Supplied data -
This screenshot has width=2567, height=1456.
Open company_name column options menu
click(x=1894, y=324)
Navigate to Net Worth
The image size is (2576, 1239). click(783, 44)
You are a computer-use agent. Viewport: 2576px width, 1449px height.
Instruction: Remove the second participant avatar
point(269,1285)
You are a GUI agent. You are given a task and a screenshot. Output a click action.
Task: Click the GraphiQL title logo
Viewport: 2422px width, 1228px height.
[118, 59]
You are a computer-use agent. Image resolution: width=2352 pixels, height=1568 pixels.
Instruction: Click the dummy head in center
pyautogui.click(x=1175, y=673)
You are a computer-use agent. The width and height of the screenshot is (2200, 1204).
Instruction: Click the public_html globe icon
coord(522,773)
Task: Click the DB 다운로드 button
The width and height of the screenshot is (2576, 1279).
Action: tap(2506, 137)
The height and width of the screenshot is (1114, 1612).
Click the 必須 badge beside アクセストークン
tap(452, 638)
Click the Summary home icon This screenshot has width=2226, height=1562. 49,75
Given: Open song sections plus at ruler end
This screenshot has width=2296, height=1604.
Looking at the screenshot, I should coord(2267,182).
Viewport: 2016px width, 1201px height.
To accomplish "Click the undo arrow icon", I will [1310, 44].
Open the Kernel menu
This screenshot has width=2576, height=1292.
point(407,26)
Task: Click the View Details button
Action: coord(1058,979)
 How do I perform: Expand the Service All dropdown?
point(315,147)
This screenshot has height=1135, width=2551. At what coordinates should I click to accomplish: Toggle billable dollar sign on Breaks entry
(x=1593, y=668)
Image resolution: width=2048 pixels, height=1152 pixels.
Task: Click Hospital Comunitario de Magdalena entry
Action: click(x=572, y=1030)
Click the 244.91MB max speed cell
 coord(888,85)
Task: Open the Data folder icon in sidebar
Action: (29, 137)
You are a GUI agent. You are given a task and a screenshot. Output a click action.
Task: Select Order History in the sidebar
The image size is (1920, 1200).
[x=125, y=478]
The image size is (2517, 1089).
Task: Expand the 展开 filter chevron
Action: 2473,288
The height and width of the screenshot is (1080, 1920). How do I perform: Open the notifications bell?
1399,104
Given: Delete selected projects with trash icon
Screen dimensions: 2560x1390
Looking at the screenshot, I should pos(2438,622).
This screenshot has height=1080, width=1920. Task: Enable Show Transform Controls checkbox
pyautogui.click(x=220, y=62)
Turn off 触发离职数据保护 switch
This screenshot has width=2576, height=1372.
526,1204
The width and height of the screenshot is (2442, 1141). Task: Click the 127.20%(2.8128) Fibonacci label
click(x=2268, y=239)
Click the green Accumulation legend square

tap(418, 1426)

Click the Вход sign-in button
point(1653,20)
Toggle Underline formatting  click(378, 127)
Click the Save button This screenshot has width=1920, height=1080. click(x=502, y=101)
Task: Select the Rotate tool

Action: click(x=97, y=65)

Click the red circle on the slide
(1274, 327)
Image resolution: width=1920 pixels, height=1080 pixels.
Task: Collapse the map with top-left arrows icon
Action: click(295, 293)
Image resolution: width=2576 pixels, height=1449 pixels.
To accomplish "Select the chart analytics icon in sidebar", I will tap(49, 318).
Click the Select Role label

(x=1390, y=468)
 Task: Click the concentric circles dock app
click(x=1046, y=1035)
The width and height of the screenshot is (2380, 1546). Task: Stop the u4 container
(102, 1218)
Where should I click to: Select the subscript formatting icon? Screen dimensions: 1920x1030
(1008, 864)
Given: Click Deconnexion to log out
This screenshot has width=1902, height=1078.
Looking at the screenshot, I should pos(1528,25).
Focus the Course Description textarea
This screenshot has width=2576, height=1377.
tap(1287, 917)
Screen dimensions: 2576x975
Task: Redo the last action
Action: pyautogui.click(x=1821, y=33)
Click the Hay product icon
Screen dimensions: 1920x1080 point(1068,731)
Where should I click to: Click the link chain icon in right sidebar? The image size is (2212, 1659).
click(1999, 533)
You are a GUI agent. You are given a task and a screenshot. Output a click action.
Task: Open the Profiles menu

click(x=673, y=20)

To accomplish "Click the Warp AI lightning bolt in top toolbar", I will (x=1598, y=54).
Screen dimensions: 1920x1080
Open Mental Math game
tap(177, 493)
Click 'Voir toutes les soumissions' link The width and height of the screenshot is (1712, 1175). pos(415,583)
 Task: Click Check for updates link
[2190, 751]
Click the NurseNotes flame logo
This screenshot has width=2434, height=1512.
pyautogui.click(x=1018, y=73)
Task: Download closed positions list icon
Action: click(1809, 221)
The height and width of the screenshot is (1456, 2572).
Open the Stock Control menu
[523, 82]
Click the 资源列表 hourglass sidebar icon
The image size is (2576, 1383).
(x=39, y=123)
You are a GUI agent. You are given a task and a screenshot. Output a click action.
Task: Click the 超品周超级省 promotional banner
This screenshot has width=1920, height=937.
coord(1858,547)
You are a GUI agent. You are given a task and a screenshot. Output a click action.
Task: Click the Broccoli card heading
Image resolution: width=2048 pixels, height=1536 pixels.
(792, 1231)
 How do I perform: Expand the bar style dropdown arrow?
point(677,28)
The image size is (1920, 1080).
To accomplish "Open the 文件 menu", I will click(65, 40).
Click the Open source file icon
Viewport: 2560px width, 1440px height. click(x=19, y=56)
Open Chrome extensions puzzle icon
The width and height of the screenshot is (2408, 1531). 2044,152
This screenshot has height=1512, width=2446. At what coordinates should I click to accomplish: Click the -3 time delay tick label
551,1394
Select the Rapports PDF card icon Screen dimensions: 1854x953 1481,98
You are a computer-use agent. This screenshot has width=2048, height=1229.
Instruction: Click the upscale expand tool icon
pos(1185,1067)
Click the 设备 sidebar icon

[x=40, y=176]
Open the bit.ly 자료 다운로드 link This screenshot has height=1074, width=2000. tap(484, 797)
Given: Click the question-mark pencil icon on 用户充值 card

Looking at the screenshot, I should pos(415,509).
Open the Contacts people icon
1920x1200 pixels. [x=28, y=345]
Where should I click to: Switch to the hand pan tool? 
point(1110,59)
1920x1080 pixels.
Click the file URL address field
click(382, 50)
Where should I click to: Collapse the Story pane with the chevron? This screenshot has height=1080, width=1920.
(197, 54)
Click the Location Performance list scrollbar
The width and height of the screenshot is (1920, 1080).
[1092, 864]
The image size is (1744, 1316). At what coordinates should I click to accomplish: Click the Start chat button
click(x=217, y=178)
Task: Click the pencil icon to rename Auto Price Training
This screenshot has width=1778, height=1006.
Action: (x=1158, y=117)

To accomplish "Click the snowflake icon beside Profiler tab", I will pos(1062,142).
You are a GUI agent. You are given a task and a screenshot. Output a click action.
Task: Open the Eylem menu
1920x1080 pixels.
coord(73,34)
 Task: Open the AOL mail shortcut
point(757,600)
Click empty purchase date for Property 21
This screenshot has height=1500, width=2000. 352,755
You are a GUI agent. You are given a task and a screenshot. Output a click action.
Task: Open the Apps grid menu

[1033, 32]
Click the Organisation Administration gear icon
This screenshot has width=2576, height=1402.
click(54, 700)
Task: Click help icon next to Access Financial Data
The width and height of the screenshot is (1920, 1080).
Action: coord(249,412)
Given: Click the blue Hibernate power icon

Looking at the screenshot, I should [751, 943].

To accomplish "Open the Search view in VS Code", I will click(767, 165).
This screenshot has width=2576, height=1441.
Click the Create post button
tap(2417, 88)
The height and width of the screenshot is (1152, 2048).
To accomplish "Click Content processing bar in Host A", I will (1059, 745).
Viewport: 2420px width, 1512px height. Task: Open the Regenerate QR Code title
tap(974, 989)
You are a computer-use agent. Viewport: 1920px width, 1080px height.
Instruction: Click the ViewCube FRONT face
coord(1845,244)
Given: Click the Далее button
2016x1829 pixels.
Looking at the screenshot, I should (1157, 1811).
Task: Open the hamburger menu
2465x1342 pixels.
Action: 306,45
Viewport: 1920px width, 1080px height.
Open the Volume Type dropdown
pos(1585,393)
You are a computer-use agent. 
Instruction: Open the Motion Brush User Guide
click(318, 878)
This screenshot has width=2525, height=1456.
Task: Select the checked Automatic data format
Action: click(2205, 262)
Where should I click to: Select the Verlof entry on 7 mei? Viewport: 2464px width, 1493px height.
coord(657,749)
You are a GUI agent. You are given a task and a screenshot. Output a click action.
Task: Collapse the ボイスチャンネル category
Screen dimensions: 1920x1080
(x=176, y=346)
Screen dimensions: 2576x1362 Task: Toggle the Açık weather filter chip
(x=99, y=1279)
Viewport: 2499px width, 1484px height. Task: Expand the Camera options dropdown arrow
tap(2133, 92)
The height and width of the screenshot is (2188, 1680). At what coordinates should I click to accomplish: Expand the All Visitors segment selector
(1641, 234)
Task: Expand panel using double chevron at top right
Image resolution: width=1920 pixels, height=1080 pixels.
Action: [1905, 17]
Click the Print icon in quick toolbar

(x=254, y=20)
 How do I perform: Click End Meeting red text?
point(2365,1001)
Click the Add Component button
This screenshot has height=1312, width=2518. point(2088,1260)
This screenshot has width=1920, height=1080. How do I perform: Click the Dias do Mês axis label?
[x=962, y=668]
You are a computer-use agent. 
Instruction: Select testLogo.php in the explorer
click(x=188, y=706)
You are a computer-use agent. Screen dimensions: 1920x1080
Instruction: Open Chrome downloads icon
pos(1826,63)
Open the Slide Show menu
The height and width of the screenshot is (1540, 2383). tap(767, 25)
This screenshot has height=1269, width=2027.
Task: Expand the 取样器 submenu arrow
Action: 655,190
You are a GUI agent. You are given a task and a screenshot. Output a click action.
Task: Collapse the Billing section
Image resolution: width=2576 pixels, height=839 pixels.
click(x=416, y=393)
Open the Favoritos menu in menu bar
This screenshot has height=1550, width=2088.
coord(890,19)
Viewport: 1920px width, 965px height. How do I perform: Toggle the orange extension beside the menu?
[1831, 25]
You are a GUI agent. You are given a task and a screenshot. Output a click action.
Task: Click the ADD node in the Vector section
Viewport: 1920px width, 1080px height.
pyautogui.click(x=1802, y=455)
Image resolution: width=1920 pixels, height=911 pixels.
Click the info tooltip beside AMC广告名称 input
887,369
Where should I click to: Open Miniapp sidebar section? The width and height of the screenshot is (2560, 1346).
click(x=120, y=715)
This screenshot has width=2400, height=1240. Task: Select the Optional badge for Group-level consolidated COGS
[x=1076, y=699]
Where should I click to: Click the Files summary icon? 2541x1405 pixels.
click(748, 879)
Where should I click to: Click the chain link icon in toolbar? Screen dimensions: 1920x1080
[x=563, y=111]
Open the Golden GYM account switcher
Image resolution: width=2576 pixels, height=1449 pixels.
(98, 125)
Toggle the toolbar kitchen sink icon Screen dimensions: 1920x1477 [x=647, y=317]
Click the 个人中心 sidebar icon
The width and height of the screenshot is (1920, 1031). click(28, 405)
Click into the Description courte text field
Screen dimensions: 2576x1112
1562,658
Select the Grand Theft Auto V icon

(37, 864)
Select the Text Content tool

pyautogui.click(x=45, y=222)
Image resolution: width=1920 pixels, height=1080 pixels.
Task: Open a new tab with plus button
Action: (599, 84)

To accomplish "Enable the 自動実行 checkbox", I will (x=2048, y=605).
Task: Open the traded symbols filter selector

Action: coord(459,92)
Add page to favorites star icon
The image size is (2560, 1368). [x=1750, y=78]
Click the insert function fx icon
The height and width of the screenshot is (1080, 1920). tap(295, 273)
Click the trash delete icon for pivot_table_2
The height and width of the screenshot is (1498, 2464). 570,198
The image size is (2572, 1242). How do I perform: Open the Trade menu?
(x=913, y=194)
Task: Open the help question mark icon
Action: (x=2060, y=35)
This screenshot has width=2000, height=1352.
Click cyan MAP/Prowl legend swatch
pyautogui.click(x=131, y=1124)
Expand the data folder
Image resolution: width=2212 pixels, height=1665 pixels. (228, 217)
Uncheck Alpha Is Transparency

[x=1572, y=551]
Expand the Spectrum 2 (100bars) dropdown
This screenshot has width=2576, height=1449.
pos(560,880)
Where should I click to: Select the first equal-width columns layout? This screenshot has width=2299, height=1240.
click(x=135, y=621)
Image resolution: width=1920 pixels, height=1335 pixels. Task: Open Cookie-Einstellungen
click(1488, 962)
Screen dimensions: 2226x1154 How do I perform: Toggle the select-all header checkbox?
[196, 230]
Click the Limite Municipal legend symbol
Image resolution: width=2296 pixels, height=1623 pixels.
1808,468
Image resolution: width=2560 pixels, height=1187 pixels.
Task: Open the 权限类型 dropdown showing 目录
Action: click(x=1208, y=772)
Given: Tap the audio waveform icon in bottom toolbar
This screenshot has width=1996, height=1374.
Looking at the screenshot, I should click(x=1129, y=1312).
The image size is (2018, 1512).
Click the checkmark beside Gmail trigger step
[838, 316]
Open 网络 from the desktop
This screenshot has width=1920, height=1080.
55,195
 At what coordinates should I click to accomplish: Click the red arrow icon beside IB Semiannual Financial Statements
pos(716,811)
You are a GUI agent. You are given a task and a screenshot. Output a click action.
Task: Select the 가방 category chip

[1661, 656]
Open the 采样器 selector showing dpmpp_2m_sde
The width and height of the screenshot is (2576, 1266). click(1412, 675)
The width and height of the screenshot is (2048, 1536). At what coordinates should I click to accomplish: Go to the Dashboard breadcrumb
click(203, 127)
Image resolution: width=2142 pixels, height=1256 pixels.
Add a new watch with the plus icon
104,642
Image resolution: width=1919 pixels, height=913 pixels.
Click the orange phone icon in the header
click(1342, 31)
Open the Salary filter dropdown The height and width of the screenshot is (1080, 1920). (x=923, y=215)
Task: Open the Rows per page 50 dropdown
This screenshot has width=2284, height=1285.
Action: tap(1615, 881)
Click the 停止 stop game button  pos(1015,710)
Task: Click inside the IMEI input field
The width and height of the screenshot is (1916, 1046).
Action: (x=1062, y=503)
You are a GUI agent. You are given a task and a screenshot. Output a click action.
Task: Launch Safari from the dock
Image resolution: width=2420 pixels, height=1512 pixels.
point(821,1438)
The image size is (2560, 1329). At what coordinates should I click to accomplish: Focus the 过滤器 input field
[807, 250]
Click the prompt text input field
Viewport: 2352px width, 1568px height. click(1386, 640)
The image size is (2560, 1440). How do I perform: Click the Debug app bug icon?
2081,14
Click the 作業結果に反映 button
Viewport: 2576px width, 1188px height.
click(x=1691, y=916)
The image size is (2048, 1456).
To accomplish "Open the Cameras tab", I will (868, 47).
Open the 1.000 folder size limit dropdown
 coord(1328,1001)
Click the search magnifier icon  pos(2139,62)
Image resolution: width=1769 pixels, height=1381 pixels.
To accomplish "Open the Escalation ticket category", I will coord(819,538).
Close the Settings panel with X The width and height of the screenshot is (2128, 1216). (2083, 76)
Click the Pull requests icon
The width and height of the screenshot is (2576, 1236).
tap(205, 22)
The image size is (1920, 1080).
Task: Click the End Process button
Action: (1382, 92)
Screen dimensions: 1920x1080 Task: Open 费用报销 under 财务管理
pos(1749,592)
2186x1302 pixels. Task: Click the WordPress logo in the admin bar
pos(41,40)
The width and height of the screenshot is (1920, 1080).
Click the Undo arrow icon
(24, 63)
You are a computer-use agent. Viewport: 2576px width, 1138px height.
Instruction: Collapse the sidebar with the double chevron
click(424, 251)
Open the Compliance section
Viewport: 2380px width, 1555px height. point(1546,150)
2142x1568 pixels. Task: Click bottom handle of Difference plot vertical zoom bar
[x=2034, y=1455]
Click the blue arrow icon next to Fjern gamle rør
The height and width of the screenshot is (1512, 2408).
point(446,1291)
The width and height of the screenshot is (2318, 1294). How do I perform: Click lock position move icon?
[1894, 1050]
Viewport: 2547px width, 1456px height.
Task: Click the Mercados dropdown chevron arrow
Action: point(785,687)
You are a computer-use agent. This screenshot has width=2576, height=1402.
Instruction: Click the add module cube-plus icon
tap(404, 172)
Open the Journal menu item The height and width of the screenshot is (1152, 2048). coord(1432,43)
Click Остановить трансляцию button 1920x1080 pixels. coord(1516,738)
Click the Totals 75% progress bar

Work required - What is needed is every line from the beginning of the data up to and including the line with "The height and width of the screenshot is (1114, 1612).", given again word for word.

Reply -
This screenshot has width=2567, height=1456.
Open company_name column options menu
click(x=1894, y=324)
Navigate to Net Worth
The image size is (2576, 1239). click(783, 44)
You are a computer-use agent. Viewport: 2576px width, 1449px height.
Instruction: Remove the second participant avatar
point(269,1285)
You are a GUI agent. You are given a task and a screenshot. Output a click action.
Task: Click the GraphiQL title logo
Viewport: 2422px width, 1228px height.
[118, 59]
You are a computer-use agent. Image resolution: width=2352 pixels, height=1568 pixels.
Instruction: Click the dummy head in center
pyautogui.click(x=1175, y=673)
You are a computer-use agent. The width and height of the screenshot is (2200, 1204).
Instruction: Click the public_html globe icon
coord(522,773)
Task: Click the DB 다운로드 button
The width and height of the screenshot is (2576, 1279).
Action: tap(2506, 137)
The height and width of the screenshot is (1114, 1612).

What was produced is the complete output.